Space considerations preclude an account of Abraham Lincoln’s actions during the American Civil War, but suffice it to say that President Lincoln and his Secretary of State, William Seward, shared Jefferson’s belief that “a strict observance” of the rule of law was “one of the high duties of a good citizen” but it was not the highest duty. “The laws of necessity, of self-preservation, of saving our country when in danger, are of a higher obligation.” The American Civil War was a precursor to the Cold War and the War on Terror in that many key victories were achieved far from the battlefield using methods guaranteed to offend those committed to ill-defined notions of international law and an unbending devotion to legal processes and procedures at home. We would do well to keep this aspect of Lincoln’s presidency in mind when we judge the actions of his successors in confronting their own crises.
Before I conclude this portion of my response to Greg, I would simply note that between 1789 and 1973 a series of American presidents, including prominent members of the founding generation, were given wide latitude to conduct the nation’s foreign and security policies in a manner they deemed to be in the national interest. These included policies that relied on the use of force.

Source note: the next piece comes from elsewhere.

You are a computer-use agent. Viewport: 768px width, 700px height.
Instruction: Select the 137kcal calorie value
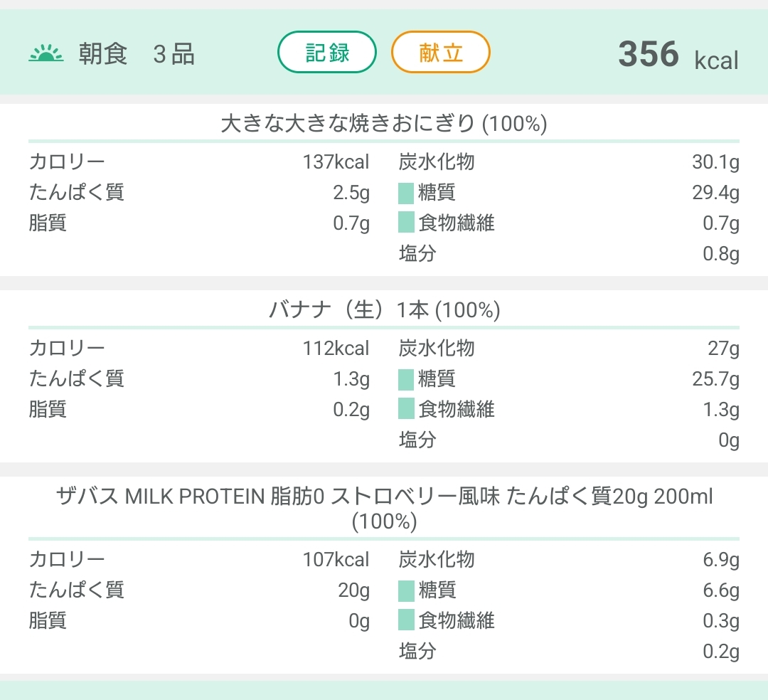[336, 162]
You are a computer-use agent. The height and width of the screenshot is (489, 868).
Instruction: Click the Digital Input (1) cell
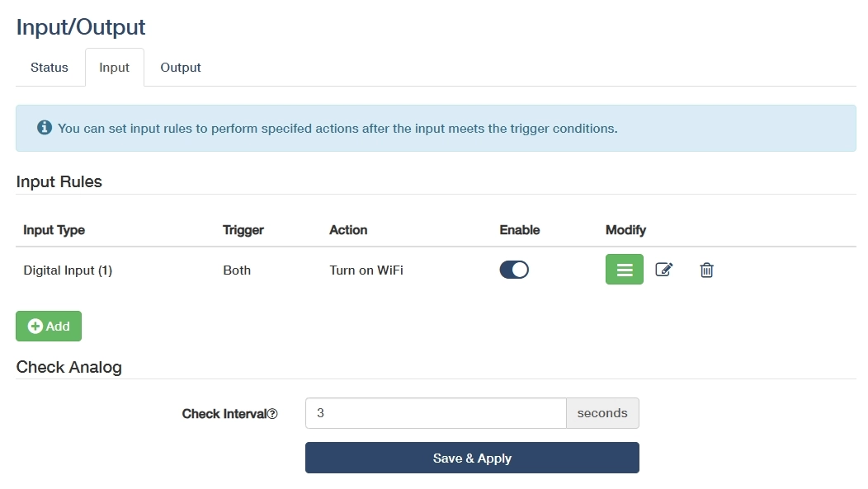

Some of these undertakings can be seen as acts of statesmanship, many did not achieve their objectives, some initiatives aggravated existing problems, but few members of Congress seriously questioned the president’s authority to conduct them. The real compromisers of the Constitution were those who attempted in the mid-1970s to curtail this “new” phenomenon known as the “imperial” presidency. They did so while invoking the legacy of the founding fathers, whose historical record they grossly distorted without the slightest sense of shame. In so doing, they paved the way for expanded congressional and judicial involvement in foreign affairs and national security.
I will respond to Greg at a future date on the use of signing statements, the unconstitutional role of the House of Representatives in certain aspects of foreign affairs, and the treatment of detainees in the war on terror. Greg, by the way, is a great guy, and I am convinced that someday he will see the light.